Yeah, we spent most of the evening making fun of the drunk girl until we realized it was you.
We're not too concerned with getting her out of jail. We're on a mission for donuts.
Your remote is drenched in lotion and you expect me to believe you weren't masturbating?!
I kept pulling the $1 bills off the stage and told everyone "no no no she has to work for this money"
she wanted to watch hairspray while we fucked. she's obviously your kinda girl, dude.
I'm not sure...it could be the pasta I ate from her sink, the dominoes, or just the alcohol. Or a wicked combination of all 3.
after last night my drinking related hospital bracelet collection is up to 13
Found a Safeway Deli Sandwich in the shower this morning... Perhaps the 9th beer was unnecessary.
You don't understand. He was so ginger that he could make red hair a dominant gene. And I refuse to torture my future spawn like that.
Travis is back on this booty and burgers thing. If I'm his delivery service for food he better fuck me how I want.

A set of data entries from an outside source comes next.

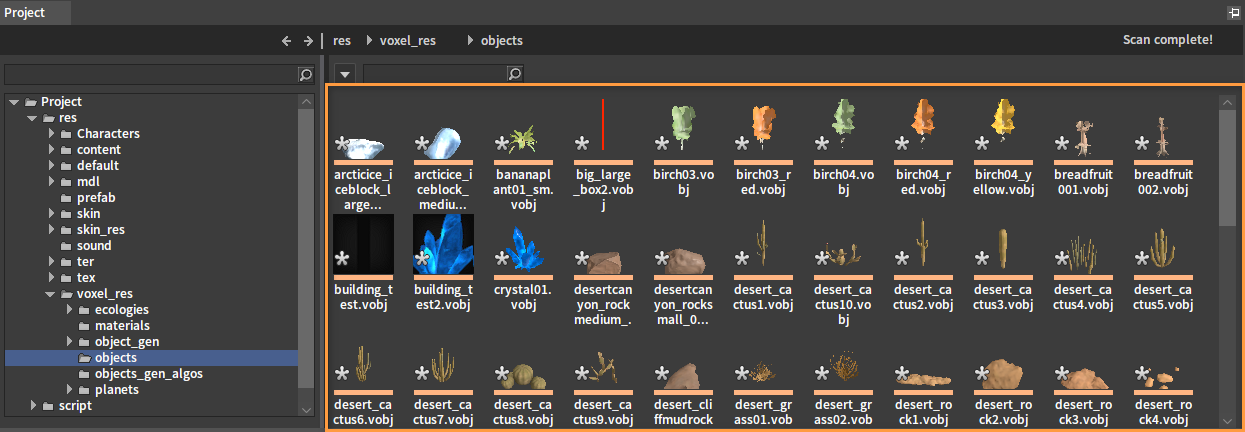Expand the object_gen folder
Viewport: 1245px width, 432px height.
(69, 342)
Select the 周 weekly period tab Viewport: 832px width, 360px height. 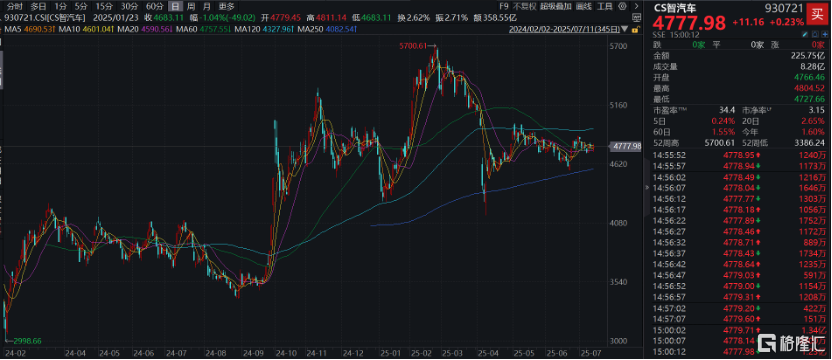pyautogui.click(x=191, y=6)
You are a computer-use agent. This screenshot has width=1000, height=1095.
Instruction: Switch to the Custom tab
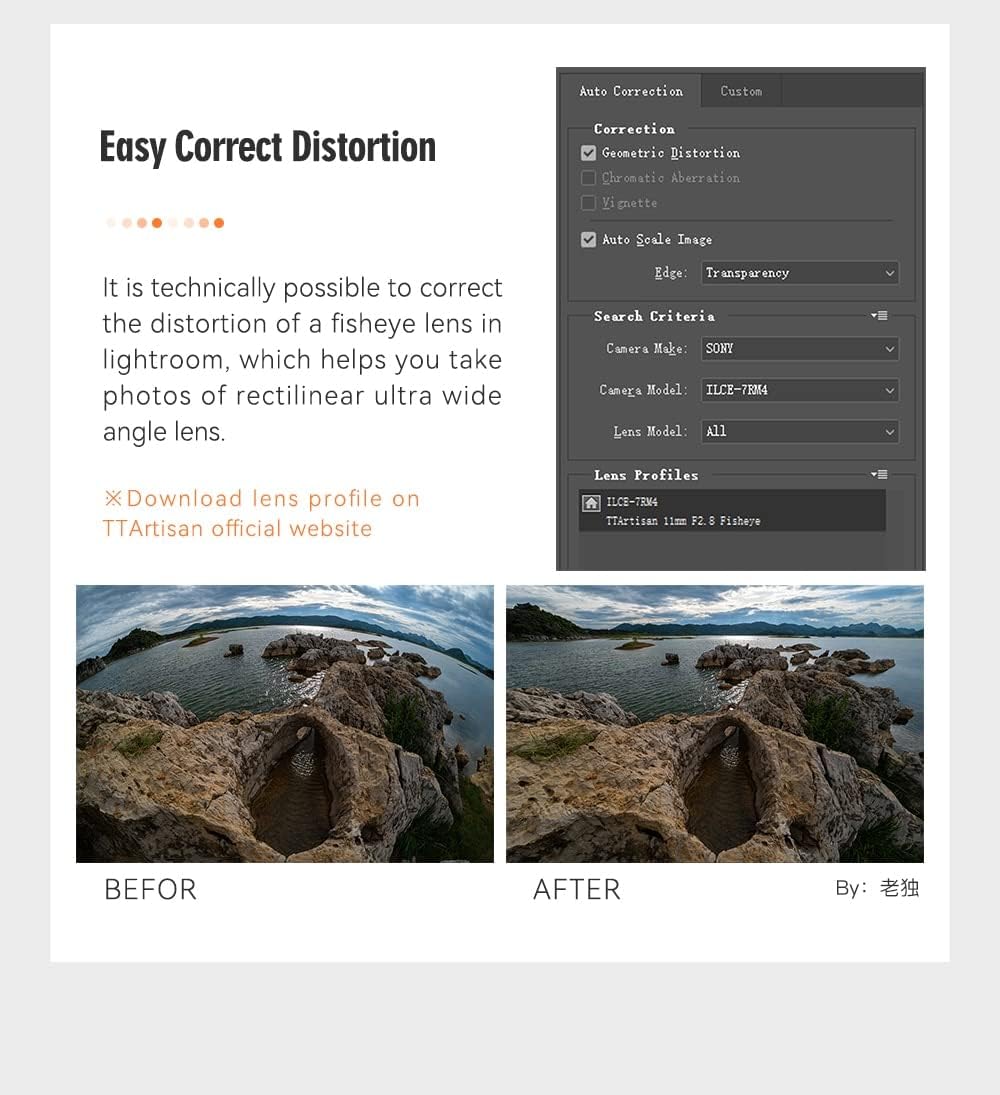(741, 91)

Well I may have gotten laid but I over drafted buying pizza so I think that negates everything
I'm too high and old for this...
I've slapped too many boys and done too many naked laps for it only to be 10:30pm
My dog just blew me a kiss. First of all I'm stoned and second of all he's a pitbull. Those aren't sexual dogs. So wtf.
He sided with his father, so I slashed his tires. I’d say that’s a fair trade.